Allies of opposition leader Juan Guaidó rallied to her defense, calling her Venezuela’s “legitimate” chief prosecutor and seeking to leverage her defection to build a broader, anti-Maduro coalition.

But she could never fully shake her reputation as a loyalist who served for a decade as the chief judicial enforcer of what Chavez called his Bolivarian revolution.

She has since relocated to Spain as the U.S. criminal investigation into corruption inside Venezuela’s judiciary has advanced.

According to a three-page, heavily redacted factual filing accompanying his plea last year, Fermin said that between 2012 and 2016, his companies obtained numerous large contracts from three PDVSA joint ventures with foreign oil companies — among them China National Petroleum Company, Russia’s Rosneft and France’s Total SA.

In early 2017, Ortega’s office had an investigation into the awarding of those contracts.
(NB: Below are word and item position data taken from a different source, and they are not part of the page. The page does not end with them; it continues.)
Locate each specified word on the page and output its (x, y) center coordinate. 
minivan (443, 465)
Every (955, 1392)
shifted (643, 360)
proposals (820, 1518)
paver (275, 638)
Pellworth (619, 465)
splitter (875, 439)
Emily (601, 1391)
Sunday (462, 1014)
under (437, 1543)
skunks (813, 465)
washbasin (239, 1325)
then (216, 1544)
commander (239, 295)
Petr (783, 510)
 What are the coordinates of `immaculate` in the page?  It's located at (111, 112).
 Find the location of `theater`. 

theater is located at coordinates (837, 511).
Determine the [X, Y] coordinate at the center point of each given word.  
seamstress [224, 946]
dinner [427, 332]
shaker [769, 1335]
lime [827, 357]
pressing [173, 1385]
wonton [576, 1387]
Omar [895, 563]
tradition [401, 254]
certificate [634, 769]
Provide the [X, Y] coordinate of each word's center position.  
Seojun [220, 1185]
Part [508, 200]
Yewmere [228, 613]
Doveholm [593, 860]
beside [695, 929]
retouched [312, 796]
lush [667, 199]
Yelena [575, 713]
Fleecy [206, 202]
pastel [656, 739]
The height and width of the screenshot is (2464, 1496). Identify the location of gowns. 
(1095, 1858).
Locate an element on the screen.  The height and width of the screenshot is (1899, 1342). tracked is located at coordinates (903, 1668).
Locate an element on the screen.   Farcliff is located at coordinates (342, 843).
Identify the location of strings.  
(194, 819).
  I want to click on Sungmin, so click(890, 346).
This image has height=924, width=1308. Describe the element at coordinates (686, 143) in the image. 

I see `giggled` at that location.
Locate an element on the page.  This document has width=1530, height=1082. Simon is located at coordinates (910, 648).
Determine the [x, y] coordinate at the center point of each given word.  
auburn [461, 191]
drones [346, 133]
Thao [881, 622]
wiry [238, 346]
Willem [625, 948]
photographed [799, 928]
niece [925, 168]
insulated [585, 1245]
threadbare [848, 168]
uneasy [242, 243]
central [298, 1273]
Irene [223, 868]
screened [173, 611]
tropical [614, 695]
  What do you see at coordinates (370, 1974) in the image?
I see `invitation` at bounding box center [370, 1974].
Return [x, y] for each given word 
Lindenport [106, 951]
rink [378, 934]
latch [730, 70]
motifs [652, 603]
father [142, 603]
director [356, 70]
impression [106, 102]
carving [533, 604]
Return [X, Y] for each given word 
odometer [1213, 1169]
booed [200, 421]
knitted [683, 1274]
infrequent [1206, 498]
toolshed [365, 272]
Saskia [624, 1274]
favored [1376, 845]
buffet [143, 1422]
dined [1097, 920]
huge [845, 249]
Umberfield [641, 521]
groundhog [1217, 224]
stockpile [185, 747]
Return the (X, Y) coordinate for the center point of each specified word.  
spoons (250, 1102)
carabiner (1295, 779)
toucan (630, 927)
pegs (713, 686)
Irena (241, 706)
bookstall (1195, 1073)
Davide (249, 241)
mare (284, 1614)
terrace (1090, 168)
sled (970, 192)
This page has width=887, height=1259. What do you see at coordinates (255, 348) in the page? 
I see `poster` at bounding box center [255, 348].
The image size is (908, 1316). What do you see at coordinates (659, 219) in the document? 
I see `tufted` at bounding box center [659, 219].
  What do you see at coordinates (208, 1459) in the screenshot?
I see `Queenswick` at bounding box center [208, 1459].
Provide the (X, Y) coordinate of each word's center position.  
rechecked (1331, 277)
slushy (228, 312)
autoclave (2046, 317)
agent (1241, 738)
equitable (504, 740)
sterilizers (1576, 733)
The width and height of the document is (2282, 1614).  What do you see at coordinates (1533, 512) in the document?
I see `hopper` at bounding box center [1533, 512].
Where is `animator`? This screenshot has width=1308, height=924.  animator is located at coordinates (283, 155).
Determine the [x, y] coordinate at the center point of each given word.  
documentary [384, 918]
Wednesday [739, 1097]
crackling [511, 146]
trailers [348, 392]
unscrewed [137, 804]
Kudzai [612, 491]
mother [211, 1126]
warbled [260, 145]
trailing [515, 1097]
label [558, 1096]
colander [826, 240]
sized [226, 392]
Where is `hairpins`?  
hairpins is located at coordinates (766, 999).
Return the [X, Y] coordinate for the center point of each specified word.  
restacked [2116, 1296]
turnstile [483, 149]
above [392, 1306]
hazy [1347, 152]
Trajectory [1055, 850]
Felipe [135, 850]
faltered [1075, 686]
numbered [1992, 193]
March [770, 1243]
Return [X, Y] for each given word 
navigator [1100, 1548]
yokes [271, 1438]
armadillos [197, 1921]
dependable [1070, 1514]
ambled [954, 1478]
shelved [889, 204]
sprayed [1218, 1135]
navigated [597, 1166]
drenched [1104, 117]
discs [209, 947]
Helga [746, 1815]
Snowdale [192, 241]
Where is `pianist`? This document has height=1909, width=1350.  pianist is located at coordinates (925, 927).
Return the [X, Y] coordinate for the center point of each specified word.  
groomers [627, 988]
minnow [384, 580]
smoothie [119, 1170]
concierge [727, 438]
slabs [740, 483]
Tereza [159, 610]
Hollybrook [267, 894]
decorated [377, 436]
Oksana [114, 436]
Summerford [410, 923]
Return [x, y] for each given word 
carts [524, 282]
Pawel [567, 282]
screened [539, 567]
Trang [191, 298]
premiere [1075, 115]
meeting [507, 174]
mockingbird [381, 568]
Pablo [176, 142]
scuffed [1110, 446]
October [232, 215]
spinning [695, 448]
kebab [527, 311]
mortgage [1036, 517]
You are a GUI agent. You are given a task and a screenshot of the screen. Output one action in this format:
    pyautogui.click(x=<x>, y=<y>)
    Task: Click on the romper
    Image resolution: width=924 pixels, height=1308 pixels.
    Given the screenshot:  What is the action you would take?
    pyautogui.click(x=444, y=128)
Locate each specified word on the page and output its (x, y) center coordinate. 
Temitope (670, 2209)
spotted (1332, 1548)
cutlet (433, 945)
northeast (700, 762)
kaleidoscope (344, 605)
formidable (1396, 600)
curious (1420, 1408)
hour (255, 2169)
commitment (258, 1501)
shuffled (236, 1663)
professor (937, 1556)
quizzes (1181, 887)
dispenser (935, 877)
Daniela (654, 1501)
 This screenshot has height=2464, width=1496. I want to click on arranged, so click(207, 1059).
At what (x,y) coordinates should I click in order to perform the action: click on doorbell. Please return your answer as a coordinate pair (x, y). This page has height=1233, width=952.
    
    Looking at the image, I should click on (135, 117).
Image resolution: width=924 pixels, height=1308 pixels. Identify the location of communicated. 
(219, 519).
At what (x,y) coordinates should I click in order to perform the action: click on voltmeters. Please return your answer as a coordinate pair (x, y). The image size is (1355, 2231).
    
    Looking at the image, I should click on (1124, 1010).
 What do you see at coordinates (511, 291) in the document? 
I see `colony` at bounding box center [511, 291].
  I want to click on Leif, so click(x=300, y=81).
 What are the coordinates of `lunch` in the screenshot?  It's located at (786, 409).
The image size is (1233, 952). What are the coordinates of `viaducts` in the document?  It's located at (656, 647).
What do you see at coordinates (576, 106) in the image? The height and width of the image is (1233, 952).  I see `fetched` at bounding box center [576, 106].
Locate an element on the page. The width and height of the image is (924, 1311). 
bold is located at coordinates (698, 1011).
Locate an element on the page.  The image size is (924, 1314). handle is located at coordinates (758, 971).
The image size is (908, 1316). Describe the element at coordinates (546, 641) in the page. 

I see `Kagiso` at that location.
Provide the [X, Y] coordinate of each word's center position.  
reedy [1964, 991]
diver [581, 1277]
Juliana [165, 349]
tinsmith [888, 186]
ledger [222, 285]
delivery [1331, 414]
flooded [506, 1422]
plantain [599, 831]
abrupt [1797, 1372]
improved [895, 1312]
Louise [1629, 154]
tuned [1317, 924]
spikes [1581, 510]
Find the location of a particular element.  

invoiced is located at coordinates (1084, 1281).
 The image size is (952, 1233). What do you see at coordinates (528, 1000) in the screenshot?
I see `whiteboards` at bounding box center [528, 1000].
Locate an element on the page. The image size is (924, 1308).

Around the same time, he was approached by a lawyer in Venezuela who was close to the unnamed high-ranking prosecutor with the promise that he could quash any criminal probe, Fermin said.

Describing himself as an “insurance policy,” the intermediary “advised the defendant that he had the ability to prevent criminal charges,” according to the court filing.

Afterward, Fermin said, he wired approximately $1 million from the U.S. to accounts for the benefit of the unnamed Venezuelan official, including a $100,000 payment to a bank in the Miami suburb of Coral Gables.

The Venezuelan government never brought any charges against Fermin’s companies while Ortega was chief prosecutor although her Maduro-appointed successor, Tarek William Saab, did shortly after taking over in 2017, when he charged Fermin and his two brothers.